In March 2004, Syria’s Kurds held large-scale demonstrations, some violent, in a number of towns and villages throughout northern Syria, to protest their treatment by the Syrian authorities—the first time they had held such massive demonstrations in the country. While the protests occurred as an immediate response to the shooting by security forces of Kurdish soccer fans engaged in a fight with Arab supporters of a rival team, they were driven by long-simmering Kurdish grievances about discrimination against their community and repression of their political and cultural rights. The scale of the mobilization alarmed the Syrian authorities, who reacted with lethal force to quell the protests. In the final tally, at least 36 people were killed, most of them Kurds, and over 160 people were injured. The security services detained more than 2,000 Kurds (many were later amnestied), with widespread reports of torture and ill-treatment of the detainees.
The March 2004 events constituted a major turning point in relations between Syria’s Kurds and the authorities. Long marginalized and discriminated against by successive Syrian governments that promoted Arab nationalism, Syria’s Kurds have traditionally been a divided and relatively quiescent group (especially compared to Kurds in Iraq and Turkey). Syria’s Kurds make up an estimated 10 percent of the population and live primarily in the northern and eastern regions of the country.

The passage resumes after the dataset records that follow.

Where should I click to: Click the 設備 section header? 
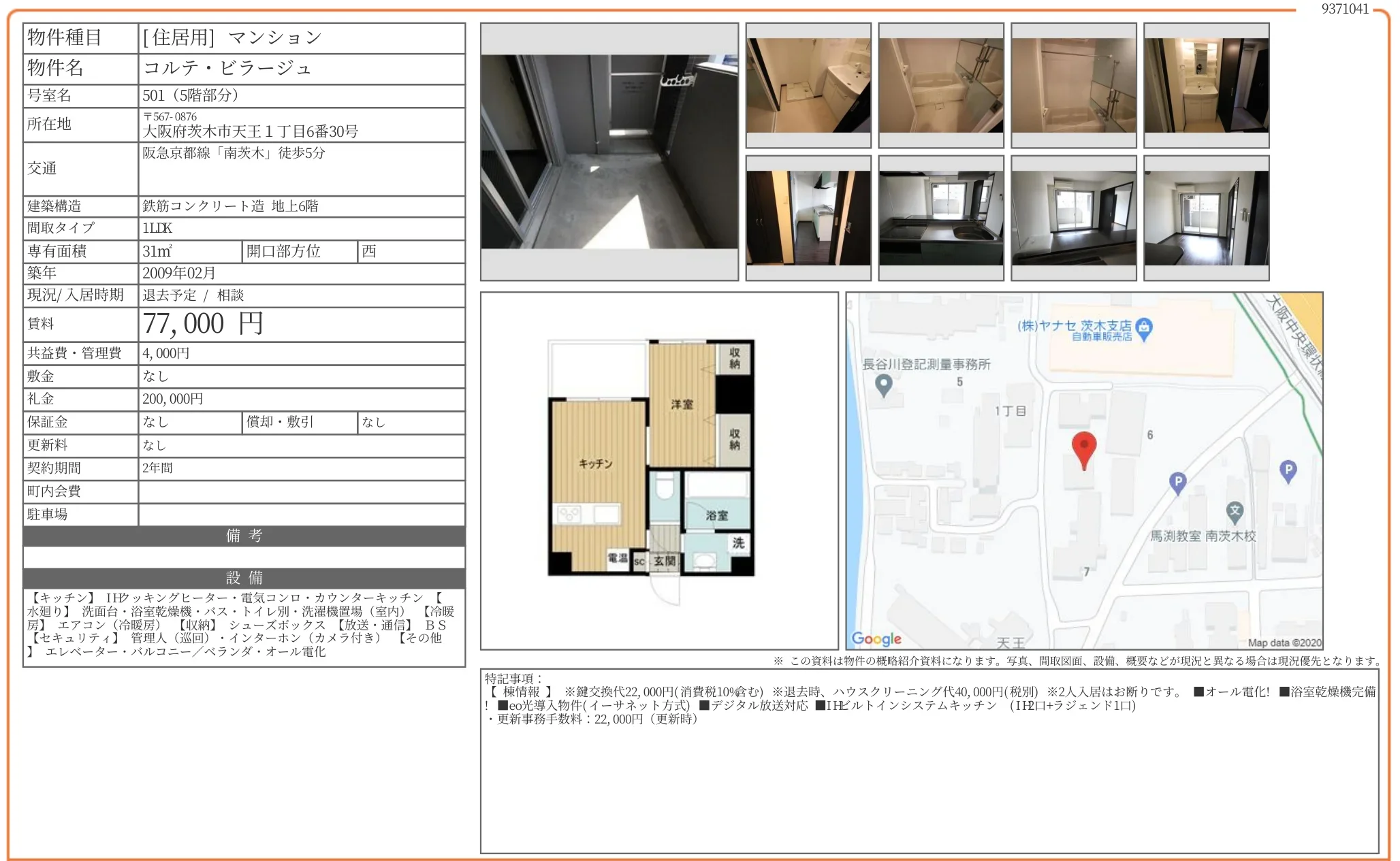pyautogui.click(x=244, y=578)
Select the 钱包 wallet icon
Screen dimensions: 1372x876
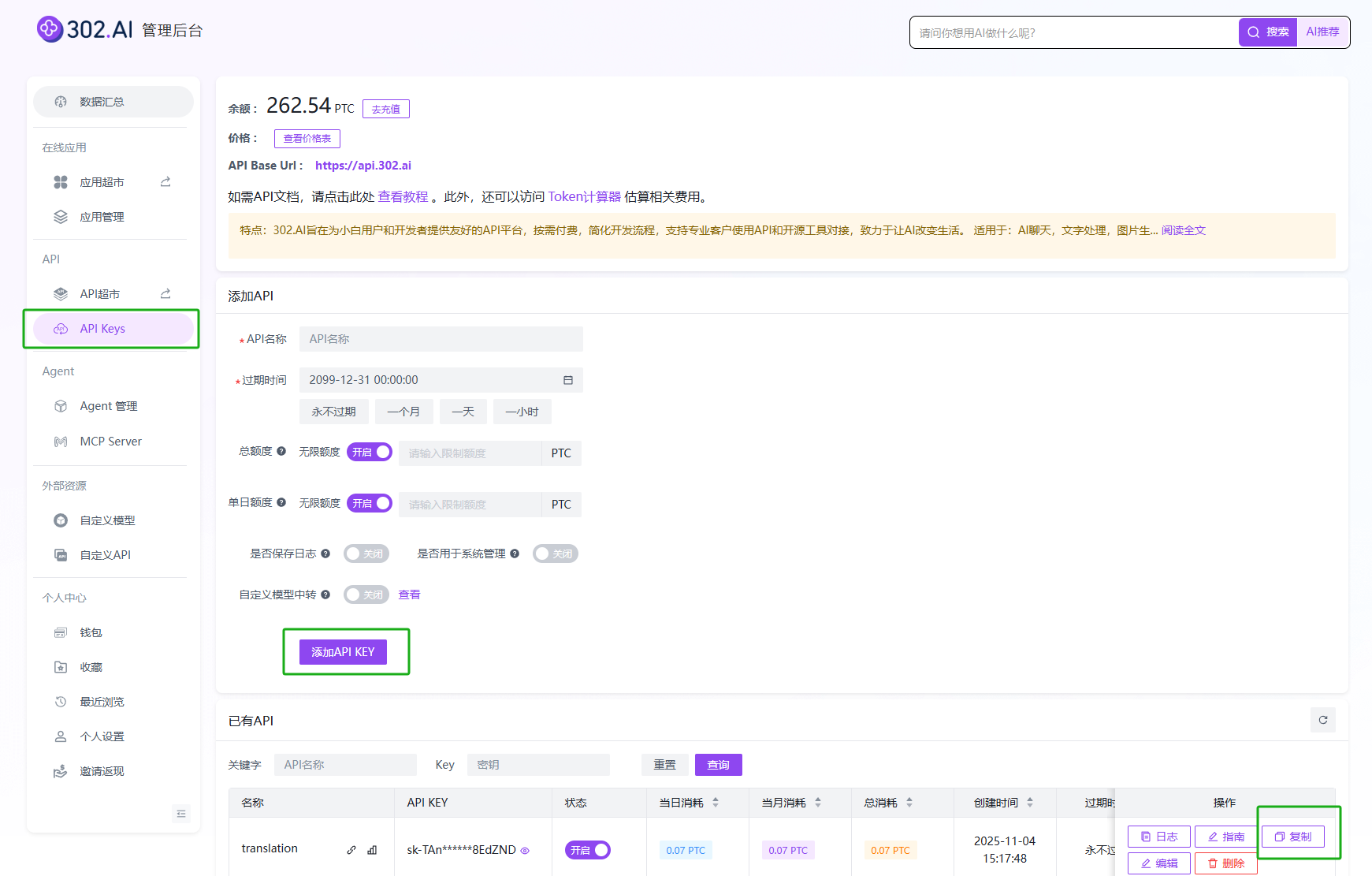(61, 632)
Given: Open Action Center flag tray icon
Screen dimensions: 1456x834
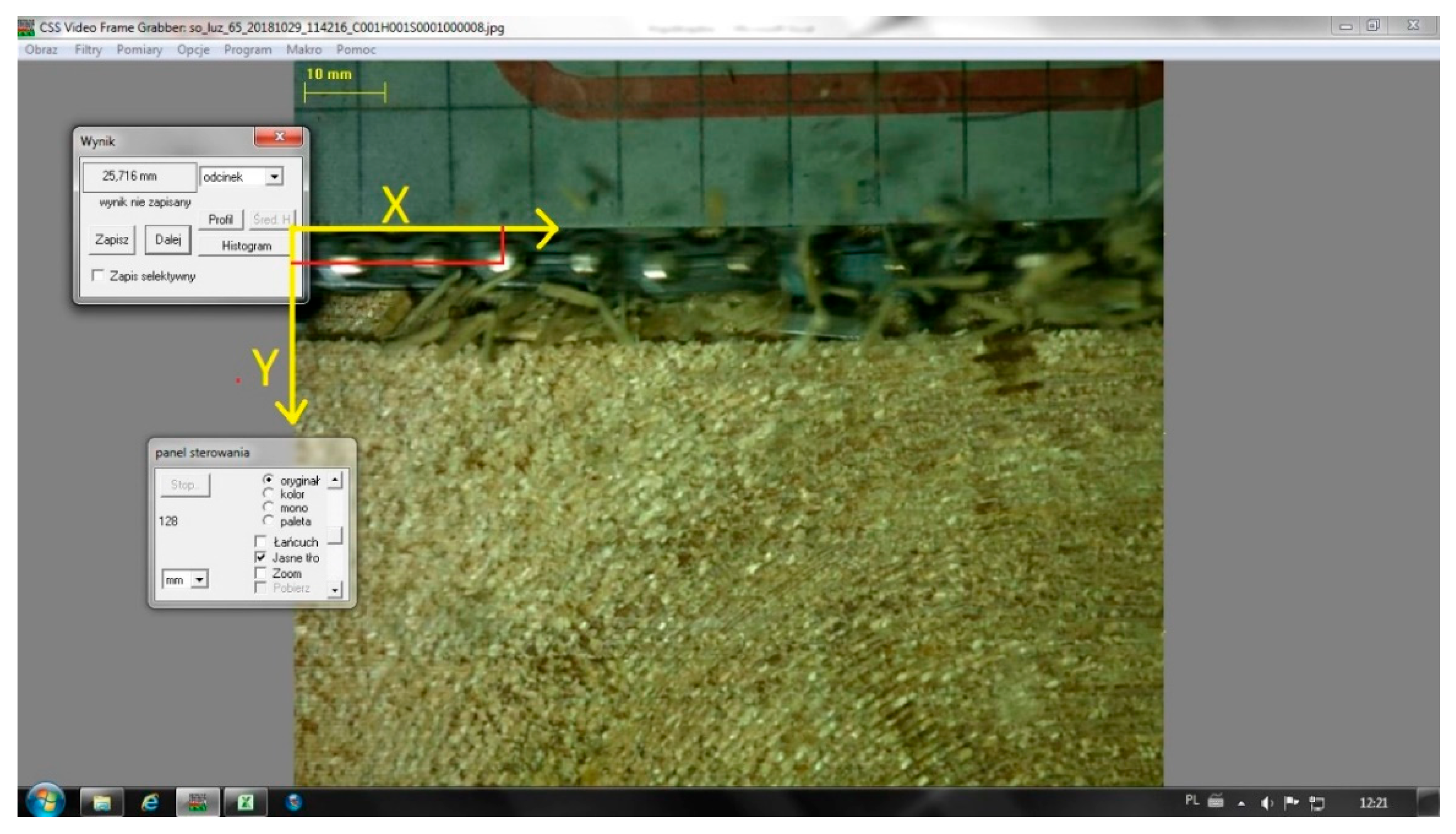Looking at the screenshot, I should [x=1291, y=803].
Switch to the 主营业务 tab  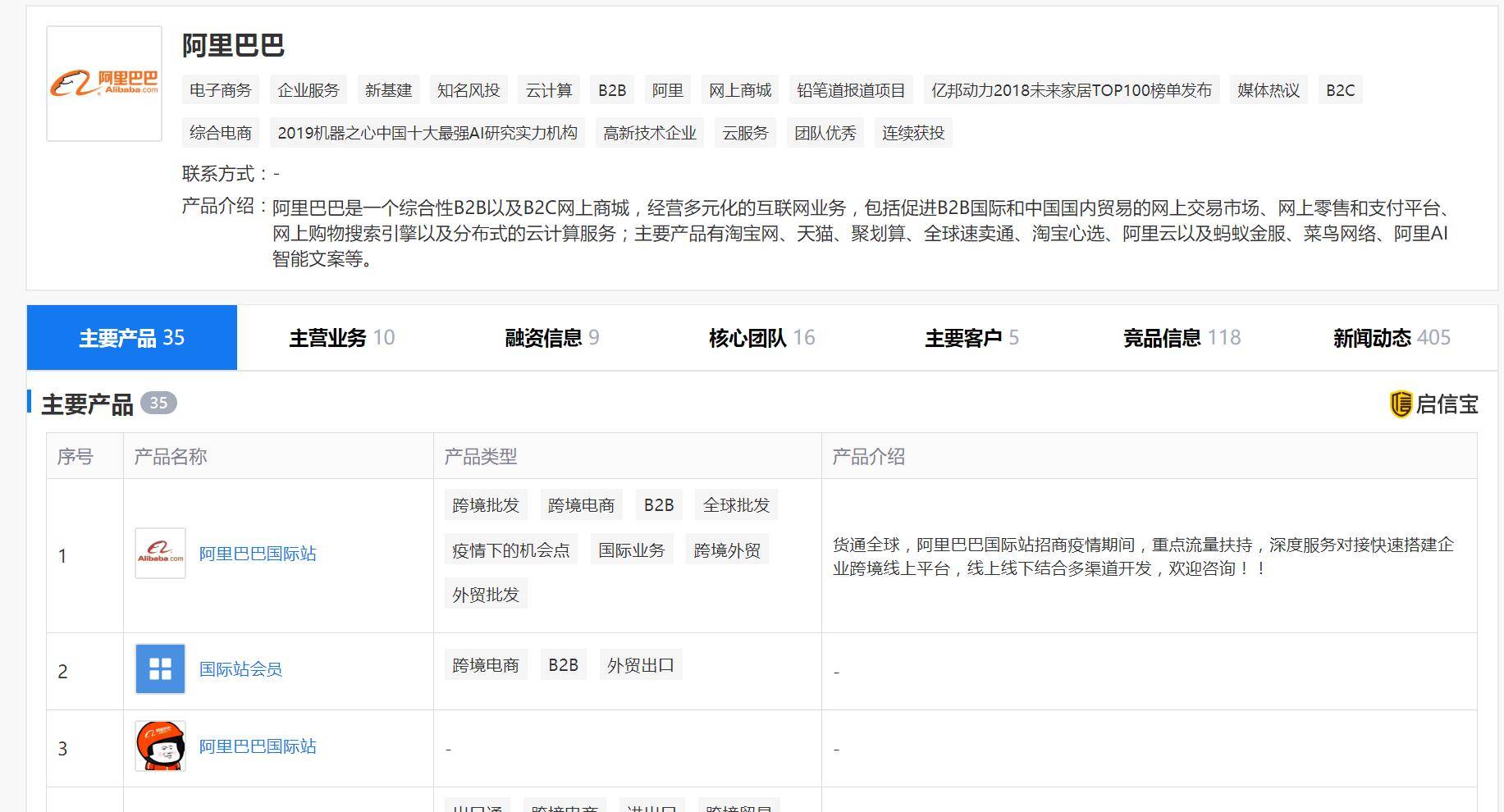[x=341, y=337]
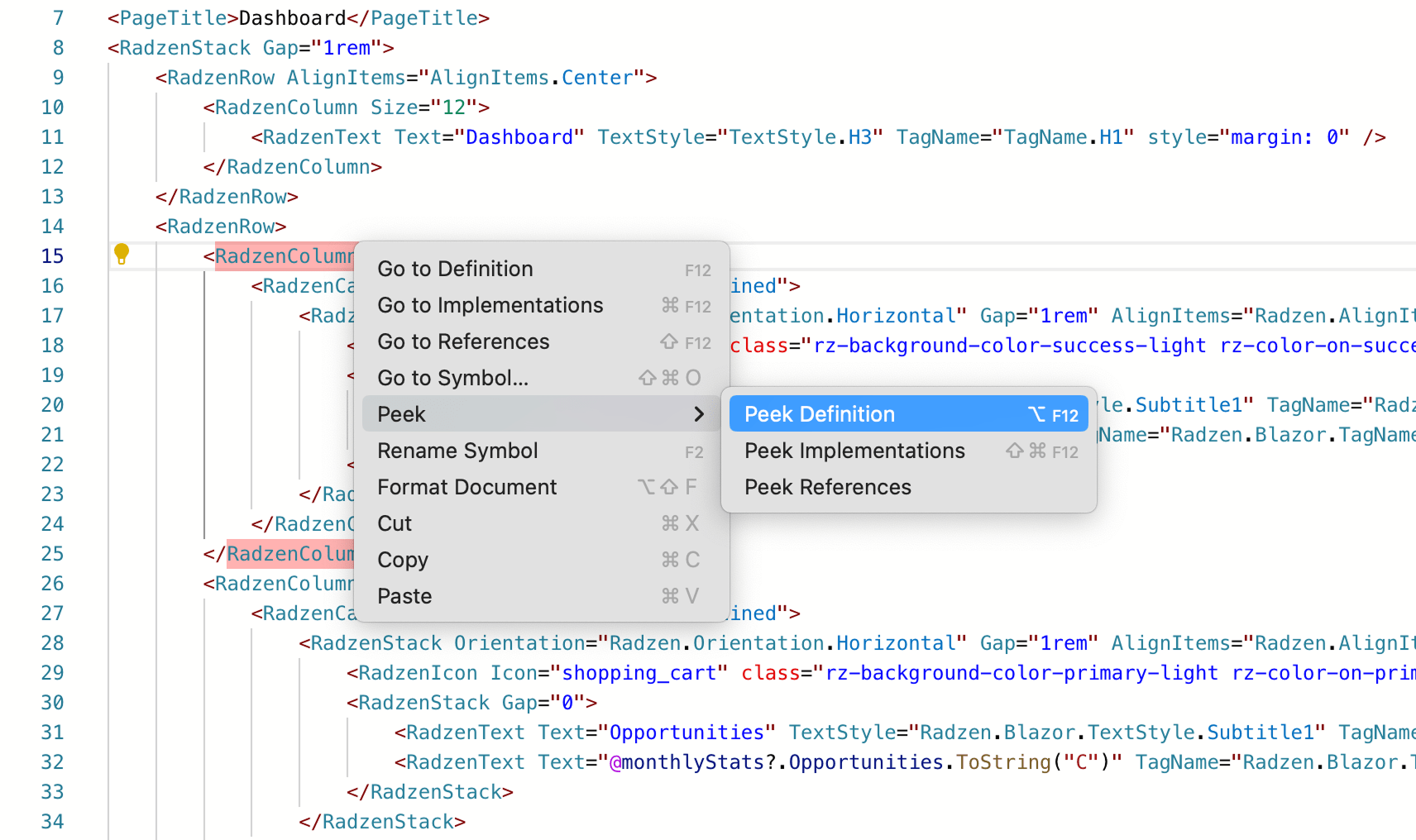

The protests in 2004, which many Syrian Kurds refer to as their intifada (uprising), as well as developments in Iraqi Kurdistan, gave them increased confidence to push for greater enjoyment of rights and greater autonomy in Syria. This newfound assertiveness worried Syria’s leadership, already nervous about Kurdish autonomy in Iraq and increasingly isolated internationally. The authorities responded by announcing that they would no longer tolerate any Kurdish gathering or political activity. Kurds nevertheless continued to assert themselves by organizing events celebrating their Kurdish identity and protesting anti-Kurdish policies of the government.
In the more than five years since March 2004, Syria has maintained a harsh policy of increased repression against its Kurdish minority. This repression is part of the Syrian government’s broader suppression of any form of political dissent by any of the country’s citizens, but it also presents certain distinguishing features such as the repression of cultural gatherings because the government perceives Kurdish identity as a threat, as well as the sheer number of Kurdish arrests. A September 2008 presidential decree that places stricter state regulation on selling and buying property in certain border areas mostly impacts Kurds and is perceived as directed against them.
(You can read the full report here.)
The situation of the Kurds in Syria (which I imagine is reflective of how political opposition in the country is treated in general) certainly has implications for Turkey. The success of Turkey's new "Kurdish Opening" -- a series of democratic reforms which could ultimately lead the disbanding of the PKK, which includes Syrian Kurds among its members -- depends, to a certain extent, on the other countries in the region with large Kurdish populations (Iraq, Iran and Syria) also taking conciliatory steps on the issue. The question for Ankara, it appears, is can it use its rapidly improving ties with Damascus to push the Syrian regime to start taking those steps?